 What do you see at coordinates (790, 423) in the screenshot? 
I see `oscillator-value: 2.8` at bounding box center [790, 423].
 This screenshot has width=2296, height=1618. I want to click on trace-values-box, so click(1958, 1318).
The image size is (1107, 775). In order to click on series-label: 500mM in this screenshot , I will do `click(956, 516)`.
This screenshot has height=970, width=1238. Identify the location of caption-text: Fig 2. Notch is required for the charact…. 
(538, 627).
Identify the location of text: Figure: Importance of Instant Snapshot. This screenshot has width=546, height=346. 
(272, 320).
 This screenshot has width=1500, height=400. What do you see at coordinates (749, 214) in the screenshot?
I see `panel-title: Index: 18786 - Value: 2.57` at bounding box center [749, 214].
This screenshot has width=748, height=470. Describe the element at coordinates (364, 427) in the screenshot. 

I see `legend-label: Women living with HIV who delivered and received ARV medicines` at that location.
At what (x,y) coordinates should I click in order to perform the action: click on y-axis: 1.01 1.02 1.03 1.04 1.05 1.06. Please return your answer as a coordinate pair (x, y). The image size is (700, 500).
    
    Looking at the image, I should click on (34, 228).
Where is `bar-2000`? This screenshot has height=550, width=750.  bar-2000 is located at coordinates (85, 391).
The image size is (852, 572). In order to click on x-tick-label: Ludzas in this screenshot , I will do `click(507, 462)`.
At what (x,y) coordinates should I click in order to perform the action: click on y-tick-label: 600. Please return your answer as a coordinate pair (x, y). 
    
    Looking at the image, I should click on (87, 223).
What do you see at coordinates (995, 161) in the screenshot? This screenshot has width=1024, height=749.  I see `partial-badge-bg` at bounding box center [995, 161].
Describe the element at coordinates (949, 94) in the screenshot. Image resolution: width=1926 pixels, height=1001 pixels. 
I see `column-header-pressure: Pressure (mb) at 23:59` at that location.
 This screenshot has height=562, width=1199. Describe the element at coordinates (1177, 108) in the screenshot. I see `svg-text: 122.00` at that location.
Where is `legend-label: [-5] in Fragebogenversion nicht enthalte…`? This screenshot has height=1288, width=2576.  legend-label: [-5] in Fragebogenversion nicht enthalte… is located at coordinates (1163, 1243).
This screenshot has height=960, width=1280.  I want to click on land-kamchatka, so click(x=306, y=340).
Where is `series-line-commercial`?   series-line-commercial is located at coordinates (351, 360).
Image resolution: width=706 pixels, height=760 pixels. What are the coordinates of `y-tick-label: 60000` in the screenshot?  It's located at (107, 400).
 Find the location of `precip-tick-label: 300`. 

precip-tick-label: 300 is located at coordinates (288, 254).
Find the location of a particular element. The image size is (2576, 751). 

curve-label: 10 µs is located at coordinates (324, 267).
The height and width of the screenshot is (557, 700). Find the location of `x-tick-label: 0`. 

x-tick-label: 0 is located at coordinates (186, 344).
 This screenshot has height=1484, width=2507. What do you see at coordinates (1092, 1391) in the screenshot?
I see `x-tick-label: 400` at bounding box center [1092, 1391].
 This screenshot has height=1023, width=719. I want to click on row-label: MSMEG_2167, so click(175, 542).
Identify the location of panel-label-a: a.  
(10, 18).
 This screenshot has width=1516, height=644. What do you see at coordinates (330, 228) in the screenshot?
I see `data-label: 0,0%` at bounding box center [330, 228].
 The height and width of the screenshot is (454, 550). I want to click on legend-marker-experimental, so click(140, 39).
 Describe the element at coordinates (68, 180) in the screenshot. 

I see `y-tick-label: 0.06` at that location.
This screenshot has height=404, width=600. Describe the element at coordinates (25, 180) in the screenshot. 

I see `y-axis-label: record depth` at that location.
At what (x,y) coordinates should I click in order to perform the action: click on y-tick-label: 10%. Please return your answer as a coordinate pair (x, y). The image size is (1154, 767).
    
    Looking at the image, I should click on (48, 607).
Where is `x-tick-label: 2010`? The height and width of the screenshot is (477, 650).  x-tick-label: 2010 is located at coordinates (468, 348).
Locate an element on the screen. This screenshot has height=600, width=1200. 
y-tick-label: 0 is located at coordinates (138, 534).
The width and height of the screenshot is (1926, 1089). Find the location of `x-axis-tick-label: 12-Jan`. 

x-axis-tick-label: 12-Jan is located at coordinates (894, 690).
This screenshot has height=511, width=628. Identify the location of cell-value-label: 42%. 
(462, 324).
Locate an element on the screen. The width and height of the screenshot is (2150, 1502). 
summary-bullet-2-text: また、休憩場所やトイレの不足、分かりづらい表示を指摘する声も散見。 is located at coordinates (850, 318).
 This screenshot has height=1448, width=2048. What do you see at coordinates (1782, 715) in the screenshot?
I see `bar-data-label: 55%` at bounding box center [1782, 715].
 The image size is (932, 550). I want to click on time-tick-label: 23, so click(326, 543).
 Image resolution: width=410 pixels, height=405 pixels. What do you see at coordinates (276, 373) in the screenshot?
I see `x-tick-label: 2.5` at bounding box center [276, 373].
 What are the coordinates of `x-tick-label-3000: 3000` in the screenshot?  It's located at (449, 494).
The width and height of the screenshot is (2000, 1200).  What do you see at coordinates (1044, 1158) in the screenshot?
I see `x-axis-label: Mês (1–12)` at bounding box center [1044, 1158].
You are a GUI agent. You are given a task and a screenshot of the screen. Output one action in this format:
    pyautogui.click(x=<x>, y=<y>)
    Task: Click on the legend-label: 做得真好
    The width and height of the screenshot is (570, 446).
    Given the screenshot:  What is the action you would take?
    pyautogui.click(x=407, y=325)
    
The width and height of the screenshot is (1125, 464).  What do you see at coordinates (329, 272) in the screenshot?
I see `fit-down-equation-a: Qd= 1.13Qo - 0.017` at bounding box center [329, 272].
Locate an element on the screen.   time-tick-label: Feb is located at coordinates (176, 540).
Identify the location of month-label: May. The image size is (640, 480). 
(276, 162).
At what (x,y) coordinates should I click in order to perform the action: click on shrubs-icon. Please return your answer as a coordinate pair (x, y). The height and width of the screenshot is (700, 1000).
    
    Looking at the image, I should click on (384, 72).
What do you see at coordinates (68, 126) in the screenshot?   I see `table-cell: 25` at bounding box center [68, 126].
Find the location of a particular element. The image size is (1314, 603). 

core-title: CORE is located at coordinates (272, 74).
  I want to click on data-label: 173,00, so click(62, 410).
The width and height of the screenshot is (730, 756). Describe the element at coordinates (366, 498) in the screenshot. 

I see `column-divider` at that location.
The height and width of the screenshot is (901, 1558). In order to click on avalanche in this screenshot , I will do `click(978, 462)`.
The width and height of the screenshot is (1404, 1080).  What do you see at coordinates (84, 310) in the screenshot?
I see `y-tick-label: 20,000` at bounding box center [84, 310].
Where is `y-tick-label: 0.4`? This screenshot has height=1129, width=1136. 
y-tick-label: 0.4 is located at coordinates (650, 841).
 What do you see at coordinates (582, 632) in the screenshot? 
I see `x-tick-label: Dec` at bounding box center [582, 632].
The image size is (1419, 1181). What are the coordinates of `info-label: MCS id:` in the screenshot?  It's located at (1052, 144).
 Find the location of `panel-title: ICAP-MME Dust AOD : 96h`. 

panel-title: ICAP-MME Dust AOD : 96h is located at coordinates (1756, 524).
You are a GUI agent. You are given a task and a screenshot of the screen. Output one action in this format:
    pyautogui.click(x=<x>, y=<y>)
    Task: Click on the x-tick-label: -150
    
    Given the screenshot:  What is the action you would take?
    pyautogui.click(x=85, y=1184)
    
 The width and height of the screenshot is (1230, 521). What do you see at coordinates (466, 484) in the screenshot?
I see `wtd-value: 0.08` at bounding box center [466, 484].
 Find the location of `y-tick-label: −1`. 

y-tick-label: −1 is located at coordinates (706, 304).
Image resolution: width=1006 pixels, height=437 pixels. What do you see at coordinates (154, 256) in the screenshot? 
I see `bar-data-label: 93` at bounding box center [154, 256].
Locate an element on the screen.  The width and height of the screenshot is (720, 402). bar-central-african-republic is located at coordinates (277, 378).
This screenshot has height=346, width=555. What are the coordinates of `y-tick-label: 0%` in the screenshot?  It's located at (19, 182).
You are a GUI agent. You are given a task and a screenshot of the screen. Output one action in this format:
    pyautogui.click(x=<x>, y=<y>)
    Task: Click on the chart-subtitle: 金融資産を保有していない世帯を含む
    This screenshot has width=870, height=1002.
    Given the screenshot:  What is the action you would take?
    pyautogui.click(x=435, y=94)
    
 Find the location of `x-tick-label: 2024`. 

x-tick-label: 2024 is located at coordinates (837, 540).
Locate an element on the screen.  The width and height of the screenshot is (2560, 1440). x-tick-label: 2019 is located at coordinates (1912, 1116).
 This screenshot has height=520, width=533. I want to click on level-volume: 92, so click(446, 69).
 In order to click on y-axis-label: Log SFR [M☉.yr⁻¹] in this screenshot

----

(WORK TASK):
Rewrite everything from the line containing "coordinates (468, 348)." down to the line containing "x-axis-tick-label: 12-Jan is", changing "screenshot" to "image" and leaving everything else the same.

(WRITTEN ANSWER):
Where is `x-tick-label: 2010`? The height and width of the image is (477, 650).  x-tick-label: 2010 is located at coordinates (468, 348).
Locate an element on the screen. This image has height=600, width=1200. 
y-tick-label: 0 is located at coordinates (138, 534).
The width and height of the image is (1926, 1089). Find the location of `x-axis-tick-label: 12-Jan`. 

x-axis-tick-label: 12-Jan is located at coordinates (894, 690).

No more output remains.